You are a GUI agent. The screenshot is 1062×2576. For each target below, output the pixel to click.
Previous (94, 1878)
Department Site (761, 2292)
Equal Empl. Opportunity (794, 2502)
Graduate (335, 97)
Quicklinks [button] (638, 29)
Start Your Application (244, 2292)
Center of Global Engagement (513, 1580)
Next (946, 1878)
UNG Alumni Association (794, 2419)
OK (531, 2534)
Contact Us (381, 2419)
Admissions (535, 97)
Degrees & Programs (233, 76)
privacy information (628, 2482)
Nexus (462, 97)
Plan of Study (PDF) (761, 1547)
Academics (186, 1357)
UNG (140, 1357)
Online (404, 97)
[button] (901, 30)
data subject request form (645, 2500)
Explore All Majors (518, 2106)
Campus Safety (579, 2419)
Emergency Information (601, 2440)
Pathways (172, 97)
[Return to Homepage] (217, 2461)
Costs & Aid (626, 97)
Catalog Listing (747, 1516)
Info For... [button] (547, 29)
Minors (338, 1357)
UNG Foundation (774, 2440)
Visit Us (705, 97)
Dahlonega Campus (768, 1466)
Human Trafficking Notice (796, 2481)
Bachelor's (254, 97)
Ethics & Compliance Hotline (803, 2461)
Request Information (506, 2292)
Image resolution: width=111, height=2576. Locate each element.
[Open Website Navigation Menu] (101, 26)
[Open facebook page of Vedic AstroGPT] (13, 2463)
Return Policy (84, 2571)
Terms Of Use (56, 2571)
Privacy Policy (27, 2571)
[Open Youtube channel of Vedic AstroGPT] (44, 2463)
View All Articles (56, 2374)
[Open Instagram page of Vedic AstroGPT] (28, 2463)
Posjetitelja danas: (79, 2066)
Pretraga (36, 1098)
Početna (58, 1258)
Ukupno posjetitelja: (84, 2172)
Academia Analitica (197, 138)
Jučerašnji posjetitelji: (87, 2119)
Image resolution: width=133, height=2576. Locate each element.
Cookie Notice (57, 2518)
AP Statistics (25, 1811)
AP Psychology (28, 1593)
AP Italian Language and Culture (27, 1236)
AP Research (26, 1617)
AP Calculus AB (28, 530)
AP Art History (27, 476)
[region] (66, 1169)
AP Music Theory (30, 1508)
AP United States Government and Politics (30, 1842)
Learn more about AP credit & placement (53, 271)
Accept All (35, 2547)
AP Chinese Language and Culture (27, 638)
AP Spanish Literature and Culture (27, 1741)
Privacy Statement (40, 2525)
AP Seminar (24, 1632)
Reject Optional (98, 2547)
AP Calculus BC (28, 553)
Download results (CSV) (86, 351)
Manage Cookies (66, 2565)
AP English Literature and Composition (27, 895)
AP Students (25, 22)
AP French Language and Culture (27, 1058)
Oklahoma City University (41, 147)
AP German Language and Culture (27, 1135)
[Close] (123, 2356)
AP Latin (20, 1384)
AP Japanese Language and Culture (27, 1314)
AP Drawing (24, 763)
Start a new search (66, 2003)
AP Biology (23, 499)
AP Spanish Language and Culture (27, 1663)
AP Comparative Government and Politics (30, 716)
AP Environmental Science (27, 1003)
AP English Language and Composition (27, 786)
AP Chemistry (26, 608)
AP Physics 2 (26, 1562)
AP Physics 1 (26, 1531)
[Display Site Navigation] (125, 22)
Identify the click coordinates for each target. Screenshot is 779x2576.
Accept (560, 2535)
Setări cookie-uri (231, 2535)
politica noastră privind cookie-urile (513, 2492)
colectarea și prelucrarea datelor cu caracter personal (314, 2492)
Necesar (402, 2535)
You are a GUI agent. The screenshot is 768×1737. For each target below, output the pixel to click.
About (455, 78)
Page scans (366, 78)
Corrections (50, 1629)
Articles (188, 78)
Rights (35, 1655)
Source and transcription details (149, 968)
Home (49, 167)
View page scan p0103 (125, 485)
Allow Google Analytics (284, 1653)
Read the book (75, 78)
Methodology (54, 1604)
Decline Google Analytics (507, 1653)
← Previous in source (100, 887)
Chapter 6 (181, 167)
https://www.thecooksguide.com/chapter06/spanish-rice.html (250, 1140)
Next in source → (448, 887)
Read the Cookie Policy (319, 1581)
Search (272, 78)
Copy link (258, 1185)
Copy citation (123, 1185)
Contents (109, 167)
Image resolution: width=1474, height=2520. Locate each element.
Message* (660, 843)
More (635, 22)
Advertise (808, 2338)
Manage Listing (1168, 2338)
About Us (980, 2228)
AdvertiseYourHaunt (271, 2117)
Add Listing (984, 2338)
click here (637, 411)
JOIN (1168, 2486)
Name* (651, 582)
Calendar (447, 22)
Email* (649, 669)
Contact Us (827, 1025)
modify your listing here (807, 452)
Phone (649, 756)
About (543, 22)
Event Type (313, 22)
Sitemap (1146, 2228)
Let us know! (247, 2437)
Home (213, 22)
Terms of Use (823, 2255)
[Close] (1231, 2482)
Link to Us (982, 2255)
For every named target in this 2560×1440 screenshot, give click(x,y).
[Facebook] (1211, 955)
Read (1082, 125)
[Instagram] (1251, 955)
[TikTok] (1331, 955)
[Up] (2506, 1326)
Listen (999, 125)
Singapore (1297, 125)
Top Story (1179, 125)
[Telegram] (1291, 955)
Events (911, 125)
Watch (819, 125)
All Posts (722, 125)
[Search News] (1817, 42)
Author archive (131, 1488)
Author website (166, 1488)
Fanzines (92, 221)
==*==
**WORK TO BE COMPLETED**
What is needed is an exact copy of the lines above, from the one containing "[Return to Homepage] (217, 2461)" through the one containing "Image resolution: width=133, height=2576.", with nothing added.

**EXERCISE OUTPUT**
[Return to Homepage] (217, 2461)
Costs & Aid (626, 97)
Catalog Listing (747, 1516)
Info For... [button] (547, 29)
Minors (338, 1357)
UNG Foundation (774, 2440)
Visit Us (705, 97)
Dahlonega Campus (768, 1466)
Human Trafficking Notice (796, 2481)
Bachelor's (254, 97)
Ethics & Compliance Hotline (803, 2461)
Request Information (506, 2292)
Image resolution: width=111, height=2576. Locate each element.
[Open Website Navigation Menu] (101, 26)
[Open facebook page of Vedic AstroGPT] (13, 2463)
Return Policy (84, 2571)
Terms Of Use (56, 2571)
Privacy Policy (27, 2571)
[Open Youtube channel of Vedic AstroGPT] (44, 2463)
View All Articles (56, 2374)
[Open Instagram page of Vedic AstroGPT] (28, 2463)
Posjetitelja danas: (79, 2066)
Pretraga (36, 1098)
Početna (58, 1258)
Ukupno posjetitelja: (84, 2172)
Academia Analitica (197, 138)
Jučerašnji posjetitelji: (87, 2119)
Image resolution: width=133, height=2576. Locate each element.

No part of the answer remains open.